Le premier assaut des Alliés, le 22 janvier 1944, est infructueux. Ils subissent de lourdes pertes. Le deuxième assaut, le 15 février, débute par un bombardement allié intense. Le monastère est bombardé. Il sera complètement détruit. Les protestations internationales s’élèvent immédiatement devant la destruction de ce chef d’œuvre de l’art religieux (heureusement les Allemands avaient transporté tous les trésors et les pièces d’art dans un endroit sûr, au nord). Mais les ruines transforment le monastère en une excellente forteresse pour les Allemands. Les troupes alliées attaquent de tous côtés. Les pertes sont encore très lourdes et l’assaut est infructueux. Le troisième assaut est lancé le 15 mars. Il commence par un bombardement. Suit une série d’attaques terrestres. La ville de Cassino est détruite. Encore une fois, après quelques succès mais beaucoup de morts, les Alliés se retirent.

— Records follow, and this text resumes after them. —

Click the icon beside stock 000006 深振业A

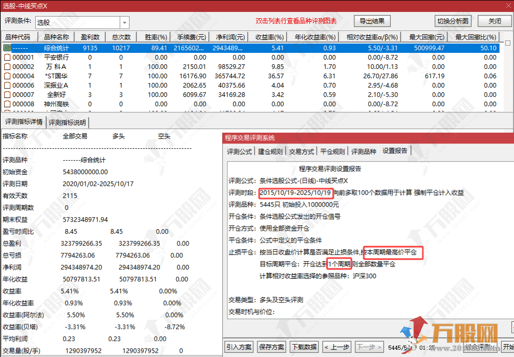(7, 85)
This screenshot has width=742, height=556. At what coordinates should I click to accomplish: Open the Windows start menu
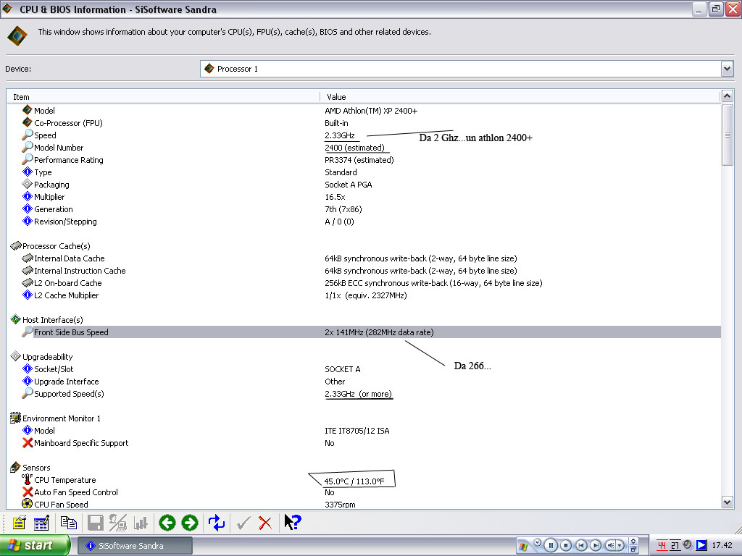[35, 545]
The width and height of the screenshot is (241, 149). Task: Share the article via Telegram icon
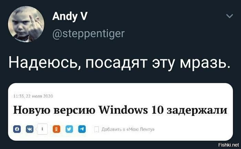[x=82, y=129]
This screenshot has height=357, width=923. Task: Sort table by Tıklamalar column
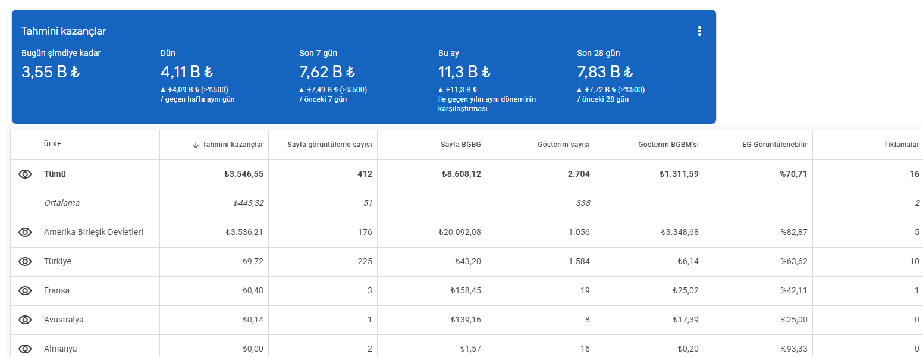click(902, 145)
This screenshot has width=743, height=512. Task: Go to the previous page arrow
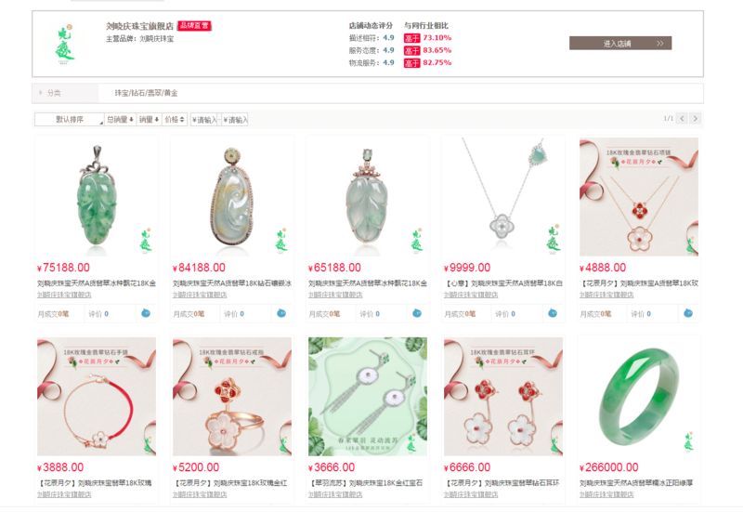(x=682, y=119)
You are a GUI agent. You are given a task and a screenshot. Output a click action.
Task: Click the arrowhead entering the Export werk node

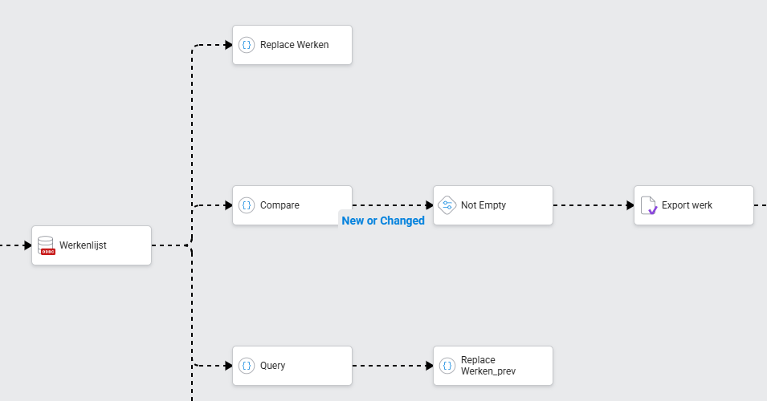tap(630, 205)
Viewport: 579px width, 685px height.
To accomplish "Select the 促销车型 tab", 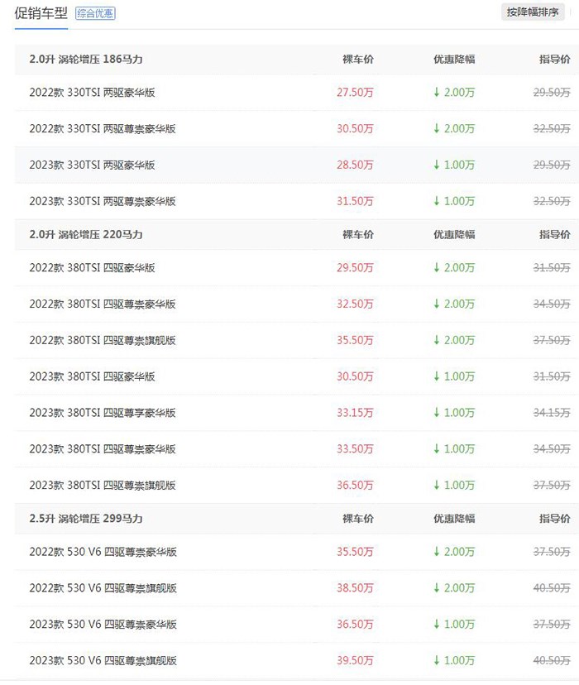I will (41, 13).
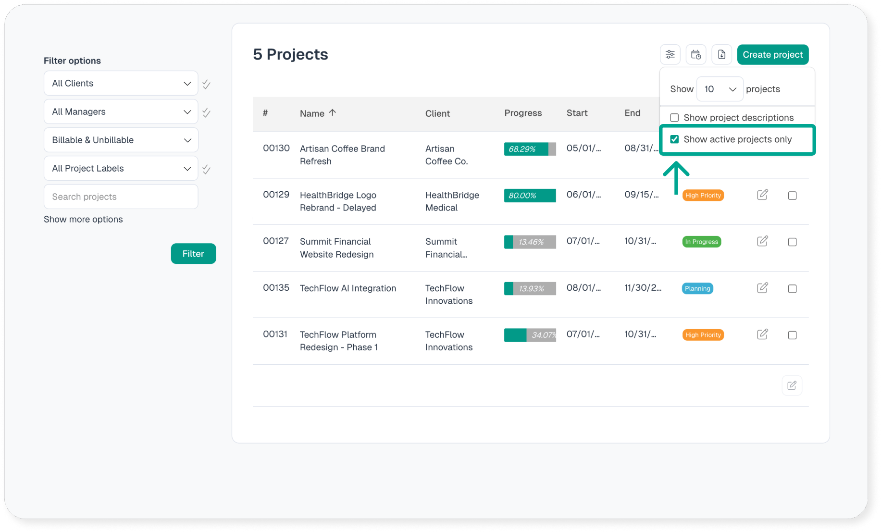Click the bulk edit icon below the table

(792, 385)
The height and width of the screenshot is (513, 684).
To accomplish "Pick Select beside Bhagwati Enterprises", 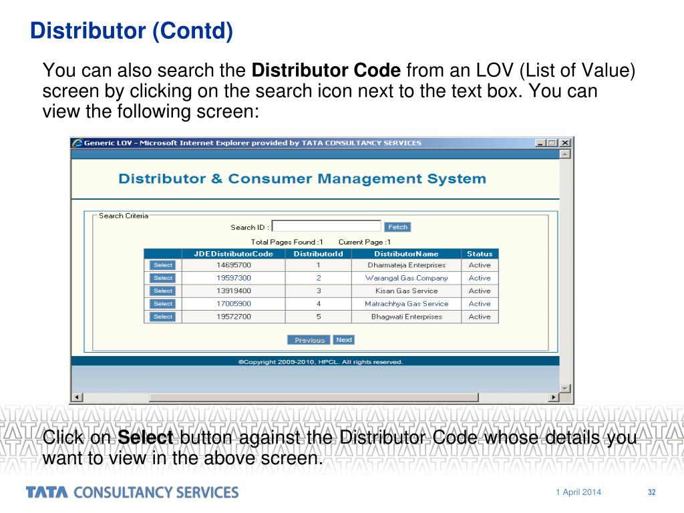I will click(163, 317).
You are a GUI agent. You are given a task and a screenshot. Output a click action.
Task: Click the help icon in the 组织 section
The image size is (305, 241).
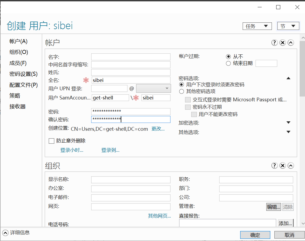274,165
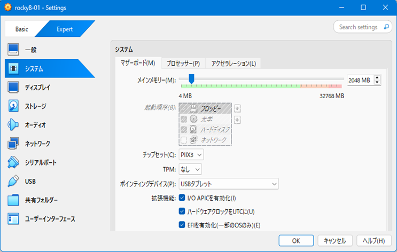This screenshot has height=252, width=397.
Task: Open the ストレージ storage disk icon
Action: 14,106
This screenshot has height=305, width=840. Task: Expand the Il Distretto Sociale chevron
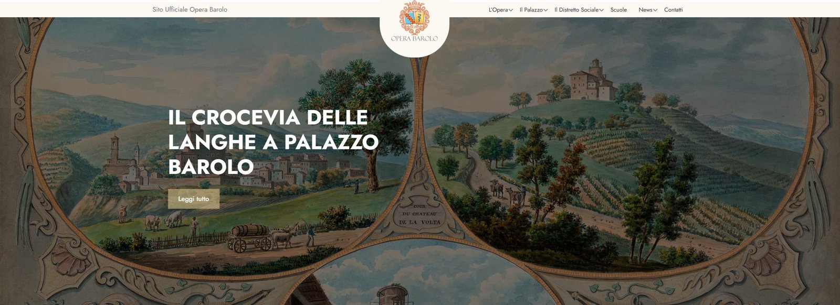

Le quatrième assaut, le bon, est lancé le 11 mai. Les Alliés lancent l’opération avec un barrage d’artillerie de deux mille canons dont l’intensité surprend les Allemands. Les armées alliées profitent de leur effet pour se ruer contre la position ennemie. Les chars de la 1ière Brigade blindée canadienne et le 1er Corps canadien participent à l’attaque alliée. Après quatre jours de durs combats, les défenses allemandes sont brisées de Cassino jusqu’à la mer Tyrrhénienne. Ce sont les troupes algériennes, marocaines et tunisiennes du corps expéditionnaire français qui réussiront la percée décisive et forceront les Allemands à se retirer. Le 18 mai, les troupes polonaises s’emparent de la position ennemie à Cassino et de ce qui reste du monastère. Les Allemands sont en déroute et se retranchent vers le nord, sur la nouvelle ligne Hitler/Dora, tout en laissant leurs blessés et leurs morts sur les collines du Monte Cassino. La bataille a duré quatre mois. Elle aura été la plus difficile de l’Europe de l’Ouest au cours de la 2ième guerre mondiale et la plus controversée, faisant 250,000 victimes. Les Alliés percent la nouvelle ligne et libèrent finalement Rome le 4 juin, deux jours avant le Jour J.

Vingt ans après la guerre, Claude visite le site de cette bataille avec son ami, l’architecte Jean-Paul Jolicoeur, qui y avait participé en qualité de capitaine de l’armée canadienne. Les larmes aux yeux, Jean-Paul explique à Claude les dures et tragiques journées qu’il a vécues à cet endroit, pendant qu’ils parcourent à pied le cimetière militaire de Cassino. Jolicoeur y retrouve les pierres tombales de ses nombreux copains, soldats comme lui, morts pour le Canada. Ce qui bouleverse particulièrement Claude, c’est l’âge de ces héros. 18 ans, 19 ans, 20 ans, 21 ans… Et leurs noms familiers, Bélanger, Desrosiers, Cloutier… et tant d’autres.

Le monastère sera reconstruit après la guerre, avec le financement du gouvernement italien. Tous les trésors et les œuvres d’art de l’original ont été remis en place.